As each planetary superpower launches low-intensity strikes (as opposed to open warfare) against the colonies and outposts of the other three, the player is presented with the choice, via a solar system map showing flaring geopolitical hotspots, of which to aid. If the player aids one superpower too much at the expense of the others, the power balance is upset and causes the war the player sought to prevent. After making a choice, the player is presented with complaints and political propaganda from the other three superpowers, and receives news broadcasts concerning the interplanetary geopolitical wrangling.

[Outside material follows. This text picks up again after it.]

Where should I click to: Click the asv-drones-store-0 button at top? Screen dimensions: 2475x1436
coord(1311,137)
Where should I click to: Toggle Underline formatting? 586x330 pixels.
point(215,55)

In addition to keeping the peace, the player manages research and development of newer and more powerful technologies, which will eventually prove crucial. Several fighter and weapon types are available, and the scenery varies from asteroid belts and dust clouds to planetary surfaces. The player may choose from several wingmen, each with a personal description and personality type, whom the player must try to keep alive. Missions include such tasks as defending mine complexes from attack (or attacking them) and protecting convoys (or destroying them).

==Multiplayer==
The game allows multiplayer up to 8 players over TCP/IP or serial connections.